March 16, 2026
Model Portfolio of stocks with compounding in earnings/book and lower risks of derating in multiples by Kotak Institutional Equities
We see the sharp correction in stock prices and dislocation in parts of the market as an opportunity for investors to review their portfolios and make appropriate changes

Operation Epic Churn

We see the recent correction in the market and stock prices due to the ongoing conflict between Iran and Israel-US and resultant dislocations in stock prices as an opportunity to (1) add ‘better’ stocks, (2) remove ‘narrative’ stocks and (3) reduce positions in expensive cement and consumer stocks. A churn in portfolios may be the best option, given the circumstances.

Short-term conflict base case scenario for now

The duration and extent of the ongoing conflict between Iran and US-Israel remain highly uncertain, given (1) different objectives and ‘pain’ thresholds of different actors and (2) the unpredictable nature and outcome of conflicts. For now, we assume (1) a few weeks of high-intensity conflict, (2) several months of heightened tensions and (3) normalization of trade in oil and gas through the Strait of Hormuz (SoH) over the next few weeks as our base case scenario.

Assessing collateral damage to India—limited if conflict is over in a few weeks

The impact on BoP is relatively straightforward, with a US$10/bbl change in crude price and related change in natural gas price impacting India’s CAD by US$20 bn (0.5% of GDP) on an annualized basis; see Exhibit 1. The impact on the fiscal is more nuanced and will depend on the extent of the conflict and the sharing of higher costs between companies (PSUs), customers and government (see Exhibit 2 for a few hypothetical scenarios). The impact on growth will depend on the availability of crude, gas and refined products, which have been disrupted through the SoH (see Exhibits 3-6).

Too early to assess earnings impact, although downside risks have increased

We do not see material risks to our earnings estimates (see Exhibits 7-9), except for the oil, gas & consumable fuels sector, from the higher oil prices if elevated oil prices were to last beyond a few weeks. We expect (1) pure refiners and upstream oil & gas companies to see a short-term earnings boost on higher refining margins and oil prices, (2) downstream oil & gas companies to see earnings cuts; they may not be able to pass on the higher crude prices to customers based on past form; India has several forthcoming state elections (see Exhibit 10) and (3) downstream users of petroleum products will see varying short-term earnings impact but no long-lasting damage.

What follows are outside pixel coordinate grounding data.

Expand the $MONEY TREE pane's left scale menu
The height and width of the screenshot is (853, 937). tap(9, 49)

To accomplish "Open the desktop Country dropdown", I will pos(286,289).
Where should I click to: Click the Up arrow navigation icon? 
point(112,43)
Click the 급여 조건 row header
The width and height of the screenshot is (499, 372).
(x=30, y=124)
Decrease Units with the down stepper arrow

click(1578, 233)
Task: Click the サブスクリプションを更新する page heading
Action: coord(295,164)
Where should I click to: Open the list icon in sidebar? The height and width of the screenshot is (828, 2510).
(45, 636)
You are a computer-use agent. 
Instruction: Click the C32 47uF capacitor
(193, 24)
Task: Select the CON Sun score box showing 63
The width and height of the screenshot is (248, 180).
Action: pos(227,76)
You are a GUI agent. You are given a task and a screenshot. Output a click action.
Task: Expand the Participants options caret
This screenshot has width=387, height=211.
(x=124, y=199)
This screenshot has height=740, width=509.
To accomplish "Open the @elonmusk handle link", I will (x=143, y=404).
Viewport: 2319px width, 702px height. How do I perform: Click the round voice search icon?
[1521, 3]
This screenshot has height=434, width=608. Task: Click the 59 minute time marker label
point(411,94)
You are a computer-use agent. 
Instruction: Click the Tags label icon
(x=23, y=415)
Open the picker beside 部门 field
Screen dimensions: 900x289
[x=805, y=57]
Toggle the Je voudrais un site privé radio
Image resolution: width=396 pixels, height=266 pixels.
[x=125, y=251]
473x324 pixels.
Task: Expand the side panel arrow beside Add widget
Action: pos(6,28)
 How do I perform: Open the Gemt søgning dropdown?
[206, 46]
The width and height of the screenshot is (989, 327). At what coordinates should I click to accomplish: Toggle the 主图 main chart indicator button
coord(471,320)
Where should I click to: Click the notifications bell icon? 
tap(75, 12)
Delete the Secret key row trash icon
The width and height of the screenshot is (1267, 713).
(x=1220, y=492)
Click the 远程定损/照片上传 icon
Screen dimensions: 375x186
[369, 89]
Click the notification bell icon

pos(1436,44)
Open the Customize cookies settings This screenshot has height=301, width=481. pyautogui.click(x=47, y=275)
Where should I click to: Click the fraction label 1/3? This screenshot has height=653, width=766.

Churning portfolios while waiting for more clarity to emerge

We see the sharp correction in stock prices and dislocation in parts of the market as an opportunity for investors to review their portfolios and make appropriate changes. The haphazard correction in stock prices across caps (see Exhibits 11-13), sectors (see Exhibit 14) and companies would imply a permanent decline in companies’ earnings, which is clearly invalid. We recommend reducing positions in cement, consumer staples and ‘narrative’ stocks, which trade at high or inexplicable valuations and adding to financials and other sectors (see Exhibits 15-21 for valuations across sectors and stocks), which have fallen sharply on unjustified concerns.